The first free ports in the United Kingdom opened in the 1980s under Margaret Thatcher, as an attempt to combat de-industrialisation and a declining economy. Several free ports operated throughout the United Kingdom, however by 2012 the Conservative-led government decided not to renew their licences.

As part of the 2021 United Kingdom budget, Chancellor of the Exchequer Rishi Sunak announced that eight new free ports would be created. They are East Midlands Airport, Felixstowe and Harwich, Humber region, Liverpool City Region, Plymouth, Solent, Thames and Teesside.

History 
In their 1983 manifesto, The Challenge of Our Times, the Conservative government outlined its plans to establish 'experimental' free ports as a part of its regional policies to modernise the British economy following the early 1980s recession. After winning a second term at the general election Margaret Thatcher's government assigned free port status to six areas; namely Belfast, Birmingham, Cardiff, Liverpool, Glasgow Prestwick Airport and Southampton. These free ports experienced limited success during their lifetime and by 2012 Prime Minister David Cameron decided not to renew the free port licences. One Teesside MP blamed the failed experiment on "an uncharacteristic lack of ambition by the Thatcher Government" and "the regulatory constraints placed on them by the EU".

In 2016, the then backbench MP—and later Chancellor of the Exchequer—Rishi Sunak published a white paper for the Centre for Policy Studies outlining his ideas for post-Brexit free ports similar to those in the United States. The paper titled The Free Ports Opportunity suggested that creation of such ports could create 86,000 jobs and help fuel the Northern Powerhouse by bringing increased trade to deprived areas. After the Conservative Party's victory in the 2019 general election, plans were announced for ten free ports to be set up by 2021 with regions bidding for free status. Up to 40 bids for free port status were received during the process.

21st century
During the 2021 United Kingdom budget, Chancellor of the Exchequer, Rishi Sunak announced that eight new free ports would be created.

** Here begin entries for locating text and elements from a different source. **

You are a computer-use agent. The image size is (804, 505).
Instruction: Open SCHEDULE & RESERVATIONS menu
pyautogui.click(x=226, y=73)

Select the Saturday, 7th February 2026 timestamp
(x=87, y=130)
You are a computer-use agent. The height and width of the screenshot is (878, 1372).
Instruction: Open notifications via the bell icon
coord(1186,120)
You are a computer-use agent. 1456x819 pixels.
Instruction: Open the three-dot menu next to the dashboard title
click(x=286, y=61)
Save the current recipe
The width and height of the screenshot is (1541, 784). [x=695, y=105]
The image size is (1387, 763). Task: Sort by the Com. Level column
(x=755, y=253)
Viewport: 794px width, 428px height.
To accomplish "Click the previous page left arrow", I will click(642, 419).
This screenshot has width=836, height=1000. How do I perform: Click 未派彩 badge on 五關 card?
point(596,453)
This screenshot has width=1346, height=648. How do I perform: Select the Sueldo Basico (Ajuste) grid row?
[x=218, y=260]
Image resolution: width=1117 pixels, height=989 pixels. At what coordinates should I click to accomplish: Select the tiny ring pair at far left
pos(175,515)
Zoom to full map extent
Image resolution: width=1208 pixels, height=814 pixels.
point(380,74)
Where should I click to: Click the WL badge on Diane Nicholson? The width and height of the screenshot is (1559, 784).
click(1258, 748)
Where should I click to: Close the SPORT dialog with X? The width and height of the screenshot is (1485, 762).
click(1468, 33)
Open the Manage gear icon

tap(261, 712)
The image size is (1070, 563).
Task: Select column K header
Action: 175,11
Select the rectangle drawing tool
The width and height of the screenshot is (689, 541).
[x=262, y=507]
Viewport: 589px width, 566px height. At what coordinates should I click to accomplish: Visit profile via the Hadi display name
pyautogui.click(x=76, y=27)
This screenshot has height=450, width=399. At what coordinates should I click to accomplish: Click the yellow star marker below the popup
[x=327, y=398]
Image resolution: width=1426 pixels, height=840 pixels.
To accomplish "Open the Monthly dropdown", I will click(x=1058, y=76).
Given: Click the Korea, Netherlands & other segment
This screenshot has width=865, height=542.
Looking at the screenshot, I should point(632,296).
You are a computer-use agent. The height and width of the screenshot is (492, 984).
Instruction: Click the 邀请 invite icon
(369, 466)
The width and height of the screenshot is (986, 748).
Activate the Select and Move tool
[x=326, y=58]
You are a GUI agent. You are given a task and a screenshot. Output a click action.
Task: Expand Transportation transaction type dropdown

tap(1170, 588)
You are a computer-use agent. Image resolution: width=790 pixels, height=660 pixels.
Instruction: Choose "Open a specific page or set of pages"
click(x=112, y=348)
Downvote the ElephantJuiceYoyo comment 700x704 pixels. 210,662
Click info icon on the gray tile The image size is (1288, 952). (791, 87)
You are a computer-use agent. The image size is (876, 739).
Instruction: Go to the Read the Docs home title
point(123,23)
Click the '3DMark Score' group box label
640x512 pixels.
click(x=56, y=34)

Other countries in the United Kingdom have also floated ideas for freeports. The Scottish government announced plans for so called sustainable "green ports", the Welsh government said it would continue providing it received the same level of funding as England and the Northern Ireland Executive said it was working with the HM Treasury to implement its own version.

Criticism 
Proposal for free ports in the United Kingdom have been heavily criticised by opposition parties, trade unions, think tanks and various economists. Reasons for this include the possibility for use as tax havens, smuggling and a way to erode worker's rights.

Despite claims of a cross party consensus, Labour Party members showed opposition to the idea with a speaker at a Labour conference describing them as "job-destroying". Further to this, Labour party leader Keir Starmer called it "giving up" and "blind faith". Former Shadow Chancellor of the Exchequer John McDonnell suggested it to be '"a revival of a failed Thatcherite plan from the 1980s, designed to cut away at regulation and our tax base."

At a Liberal Democrat conference in 2019, members passed a motion for the abolition of free ports due to the increased risk of money-laundering and tax evasion. Similarly the then Home Affairs spokesperson—and later leader— Sir Ed Davey suggested the UK could become the world capital of money laundering.

In Scotland, the Scottish National Party (SNP) was sceptical, with trade minister Ivan McKee calling them a "shiny squirrel" to distract from the consequences of Brexit. adding "the reputation of freeports across the world is mixed, with concerns about deregulation and risks of criminality, tax evasion and reductions in workers’ rights".  First Minister Nicola Sturgeon also raised concern over them being "low-cost, low-wage, low-value opportunities".  Despite these remarks, in 2021 the SNP announced its own version of free ports, called 'green ports', which they say will adopt "best practice which helps deliver our net-zero emissions and fair work principles, alongside supporting regeneration and innovation ambitions".